Both organizations and individuals use some form of policies to regulate their behavior and use of various resources. Using IT access control systems, for example, a school or company can restrict the access and use of data on their computers. The drawback with this approach is that is does not provide any sort of high level description, rather everything is handled by the computer's low-level access control system (e.g., IBM zSeries RACF).
Michael, J., Ong, V., and Rowe, N., “Natural-Language Processing Support for Developing Policy-Governed Software Systems” 39th International Conference on Technology for Object-Oriented Languages and Systems, IEEE Computer Society Press, (Santa Barbara, Calif., July 2001), 263-274), describes a method enabling users to enter their desired policy using natural language, which is than converted into first-order predicate logic for use by a computer's access control system. The main problem with this approach is that the translation from natural language to first-order predicate logic can be inaccurate. Thus, a given specified policy may be never actually enforced. Further, no method is provided to verify that the given computer's activity complies with the given policy.
Karat, J., Karat, C., Brodie, C., and Feng, J., “Privacy in Information Technology: Designing to Enable Privacy Policy Management in Organization” (International Journal of Human-Computer Studies, Volume 63, Issue 1-2 (July 2005) pp 153-174) provides a case study of the development of a privacy policy workbench utility. The work describes a workbench providing support for privacy, but not any other domain.
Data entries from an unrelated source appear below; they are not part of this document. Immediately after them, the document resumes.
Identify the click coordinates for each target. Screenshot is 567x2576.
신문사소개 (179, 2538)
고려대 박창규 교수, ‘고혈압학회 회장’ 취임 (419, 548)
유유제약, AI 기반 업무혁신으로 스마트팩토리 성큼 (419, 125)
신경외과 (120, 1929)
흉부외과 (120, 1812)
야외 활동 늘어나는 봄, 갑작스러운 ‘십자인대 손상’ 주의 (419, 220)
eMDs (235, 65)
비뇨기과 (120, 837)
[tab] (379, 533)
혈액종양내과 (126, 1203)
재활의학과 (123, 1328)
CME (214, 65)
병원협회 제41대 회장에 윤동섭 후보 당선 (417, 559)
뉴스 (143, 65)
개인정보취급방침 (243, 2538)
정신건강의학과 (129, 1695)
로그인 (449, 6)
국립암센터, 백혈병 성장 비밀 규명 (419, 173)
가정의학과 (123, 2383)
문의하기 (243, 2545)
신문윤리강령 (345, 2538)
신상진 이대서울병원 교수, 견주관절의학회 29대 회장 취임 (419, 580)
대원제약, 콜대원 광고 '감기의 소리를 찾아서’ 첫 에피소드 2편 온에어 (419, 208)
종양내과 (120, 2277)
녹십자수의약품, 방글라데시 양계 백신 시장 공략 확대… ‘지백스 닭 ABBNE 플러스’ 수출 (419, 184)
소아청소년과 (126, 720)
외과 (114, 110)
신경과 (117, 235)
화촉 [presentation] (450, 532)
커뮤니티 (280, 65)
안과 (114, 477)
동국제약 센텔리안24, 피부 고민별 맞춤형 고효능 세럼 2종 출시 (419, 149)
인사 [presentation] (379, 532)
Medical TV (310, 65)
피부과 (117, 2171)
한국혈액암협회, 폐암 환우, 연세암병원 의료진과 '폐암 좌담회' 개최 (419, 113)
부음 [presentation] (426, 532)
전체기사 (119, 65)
More importantly, it does not provide a repeatable method for a person of ordinary skill in the art to develop his or her own policy workbench for a given domain—possibly one other than privacy.
Thus, there remains a need for a method enabling creation of domain-specific policy workbench, for example, that provides an authoring tool to create relevant policies, a mapping tool to enable the implementation of a given policy, and a compliance auditing tool that allows a user to verify that a given system's activity complies with a given policy.